Les fonds récoltés sont reversés à des associations sur place, la plupart fondées par des jeunes de notre âge (70% de la population à moins de 24 ans) pour leur permettre de faire davantage d’actions de terrain. (...)
L’objectif est de mettre en lumière le rôle central des Congolais·es dans leur propre lutte, tout en soulignant que notre place, en tant qu’allié·es, est d’agir en soutien et non en substitution.
En quoi l’usage du viol comme arme de guerre s’inscrit-il dans la logique de domination et de contrôle mise en œuvre par les milices armées ?
Une moyenne de 60 viols par jour si on prend uniquement les survivantes ayant bénéficié de soins médicaux. Les chiffres réels sont largement supérieurs. On parle de plus de 30 ans de viols, il y a des générations qui n’ont connu que ça.
Le viol n’est pas utilisé par hasard, ce sont des viols extrêmement violents (des objets tranchants comme des machettes sont utilisés dans les parties génitales des victimes), ils ont pour objectif de détruire la société civile. Ils mènent à la destruction de la cellule familiale dans les villages, dont les femmes, les petites filles, même les bébés – le docteur Mukwege raconte avoir réparé une petite fille de six mois – sont souvent rejetés par leurs proches et doivent partir en exil dans des conditions atroces. (...)
Les acteurs du drame congolais : une responsabilité partagée
La crise en République Démocratique du Congo ne peut être comprise sans évoquer les multiples acteurs politiques, économiques et médiatiques qui participent, directement ou indirectement, à son maintien.
Au cœur du conflit, la RDC elle-même, un pays d’une richesse naturelle inestimable, souvent qualifiée de “scandale géologique”. Ses sols regorgent de minerais stratégiques indispensables à l’économie mondiale : le coltan, dont elle détient près de 70% des réserves mondiales, essentiel à la fabrication des appareils électroniques, et le cobalt, dont elle assure près de 75% de la production mondiale, utilisé pour les batteries et les technologies dites vertes.
====
* _CONSIGNE A_: Quels pourcentages le texte source sur la crise en RDC cite-t-il, et à quoi chacun se rapporte-t-il ?
* _CONSIGNE B_: Pouvez-vous reprendre le texte source sur la crise en RDC à la suite de sa dernière phrase ?
Les données n'ont aucun rôle à jouer ici.

* _DONNÉES FOURNIES_:
====
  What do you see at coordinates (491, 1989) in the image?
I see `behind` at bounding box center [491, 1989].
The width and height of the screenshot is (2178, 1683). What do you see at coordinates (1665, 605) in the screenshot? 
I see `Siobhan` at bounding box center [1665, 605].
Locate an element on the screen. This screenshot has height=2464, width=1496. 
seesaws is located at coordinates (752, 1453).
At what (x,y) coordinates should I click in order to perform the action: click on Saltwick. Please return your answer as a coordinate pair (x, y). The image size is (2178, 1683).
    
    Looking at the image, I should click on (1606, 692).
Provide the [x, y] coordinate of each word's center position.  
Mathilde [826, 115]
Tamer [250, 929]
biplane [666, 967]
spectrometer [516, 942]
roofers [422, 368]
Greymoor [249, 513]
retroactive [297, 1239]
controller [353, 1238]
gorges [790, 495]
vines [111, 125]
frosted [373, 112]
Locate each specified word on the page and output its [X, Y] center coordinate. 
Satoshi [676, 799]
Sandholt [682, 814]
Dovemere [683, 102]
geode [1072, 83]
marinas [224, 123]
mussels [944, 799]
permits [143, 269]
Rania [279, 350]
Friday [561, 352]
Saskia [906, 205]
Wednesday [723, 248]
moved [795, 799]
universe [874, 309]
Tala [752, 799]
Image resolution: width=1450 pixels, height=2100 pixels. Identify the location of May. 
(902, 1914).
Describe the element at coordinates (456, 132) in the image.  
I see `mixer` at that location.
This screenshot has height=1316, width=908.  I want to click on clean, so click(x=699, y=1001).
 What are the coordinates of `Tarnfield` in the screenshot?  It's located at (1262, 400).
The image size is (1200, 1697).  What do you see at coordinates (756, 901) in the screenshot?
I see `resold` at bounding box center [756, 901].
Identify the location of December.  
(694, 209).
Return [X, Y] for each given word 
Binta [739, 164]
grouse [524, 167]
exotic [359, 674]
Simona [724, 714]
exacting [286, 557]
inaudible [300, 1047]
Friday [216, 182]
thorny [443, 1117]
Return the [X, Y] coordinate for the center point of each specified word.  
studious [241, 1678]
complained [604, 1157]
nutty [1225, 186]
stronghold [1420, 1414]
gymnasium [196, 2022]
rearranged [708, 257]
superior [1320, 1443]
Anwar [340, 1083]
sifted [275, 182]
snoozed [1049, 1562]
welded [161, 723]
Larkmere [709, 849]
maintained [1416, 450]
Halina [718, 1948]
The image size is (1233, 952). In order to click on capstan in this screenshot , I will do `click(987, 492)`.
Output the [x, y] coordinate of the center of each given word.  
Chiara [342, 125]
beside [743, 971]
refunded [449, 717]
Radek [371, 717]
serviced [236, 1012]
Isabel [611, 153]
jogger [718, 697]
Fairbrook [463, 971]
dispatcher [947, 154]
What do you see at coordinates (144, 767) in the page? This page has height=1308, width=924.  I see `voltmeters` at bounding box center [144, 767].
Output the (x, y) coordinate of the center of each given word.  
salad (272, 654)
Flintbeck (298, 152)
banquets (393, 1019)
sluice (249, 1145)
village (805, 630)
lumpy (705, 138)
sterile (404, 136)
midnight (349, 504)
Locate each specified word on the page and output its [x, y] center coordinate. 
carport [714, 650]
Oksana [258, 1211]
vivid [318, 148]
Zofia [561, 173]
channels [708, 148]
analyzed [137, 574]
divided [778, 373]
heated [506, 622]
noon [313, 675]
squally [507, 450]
====
* _RÉPONSE A_:
- 70 % : la part de la population âgée de moins de 24 ans.
- 70 % : la part des réserves mondiales de coltan que détient la RDC.
- 75 % : la part de la production mondiale de cobalt qu'assure la RDC.

* _RÉPONSE B_:
Autour d’elle gravitent les puissances occidentales (États-Unis, France, Belgique, etc.) et la Chine, devenue un acteur central du marché sino-africain. Toutes partagent un même objectif : s’approprier l’accès à ces ressources. Les multinationales notamment du secteur technologique en dépendent pour maintenir la croissance d’un système capitaliste mondialisé fondé sur la consommation massive de ces matières premières.
Mais derrière les innovations et la “transition verte” se cache une chaîne d’exploitation : ces minerais sont extraits illégalement, souvent par des enfants et des mineurs maltraités, dans des conditions inhumaines. Ils sont ensuite acheminés clandestinement via le Rwanda, intégrant les chaînes d’approvisionnement mondiales, avant d’être blanchis par des sociétés disposant de fonderies et de raffineries. Les grandes entreprises technologiques, elles, profitent du résultat final, tout en fermant les yeux sur l’origine de leurs composants.
Le silence complice des États et des médias (...)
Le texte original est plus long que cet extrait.